EXTRACTED INFORMATION
[Start of Attachment]

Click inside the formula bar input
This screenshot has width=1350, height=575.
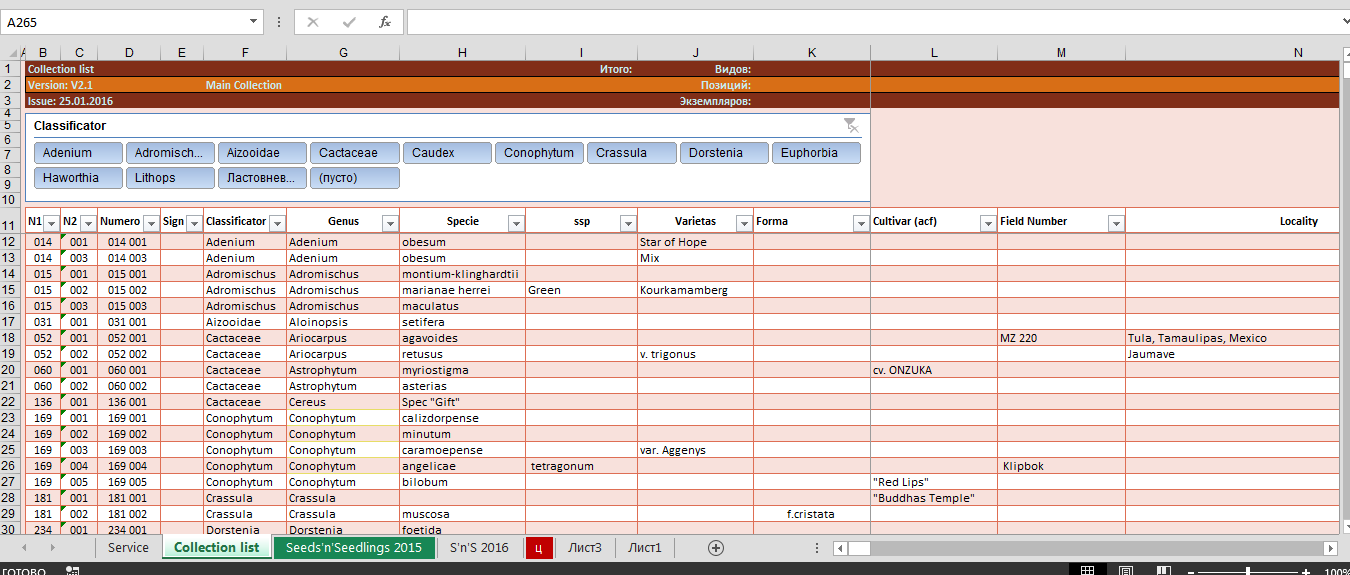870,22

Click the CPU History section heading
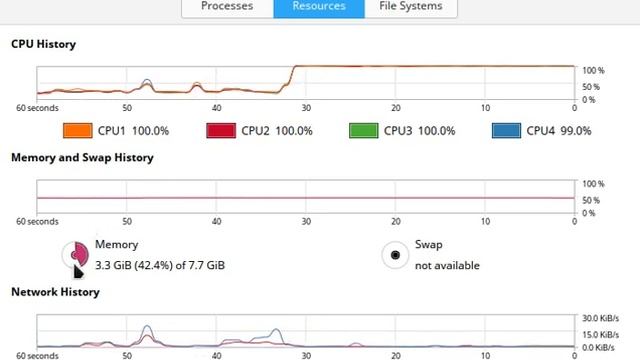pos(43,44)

[End of Attachment]
[Start of Attachment]

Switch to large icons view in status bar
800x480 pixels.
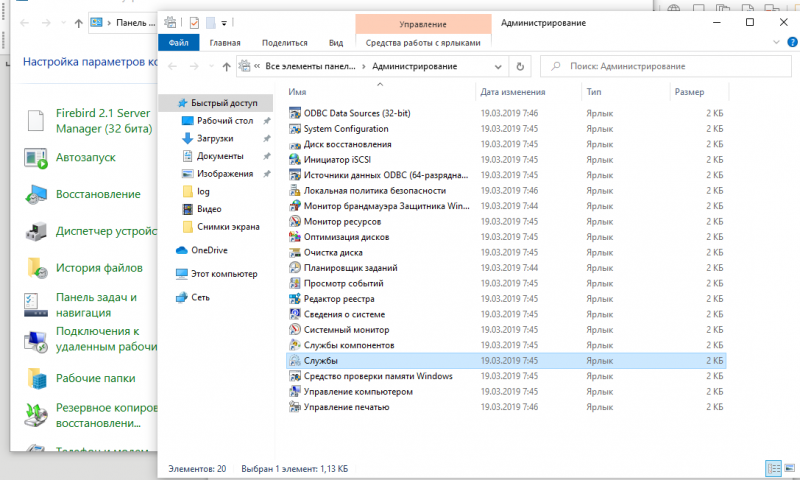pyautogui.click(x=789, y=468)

[End of Attachment]
[Start of Attachment]

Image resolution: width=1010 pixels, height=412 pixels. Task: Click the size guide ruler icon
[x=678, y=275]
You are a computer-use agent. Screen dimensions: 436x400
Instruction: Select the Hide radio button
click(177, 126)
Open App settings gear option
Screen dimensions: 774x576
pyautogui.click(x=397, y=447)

[End of Attachment]

EXERCISE AIM
Please copy, exactly as written, every line in the listing above from the line with "Image resolution: width=1010" up to and including the line with "Open App settings gear option".

OUTPUT BELOW
Image resolution: width=1010 pixels, height=412 pixels. Task: Click the size guide ruler icon
[x=678, y=275]
You are a computer-use agent. Screen dimensions: 436x400
Instruction: Select the Hide radio button
click(177, 126)
Open App settings gear option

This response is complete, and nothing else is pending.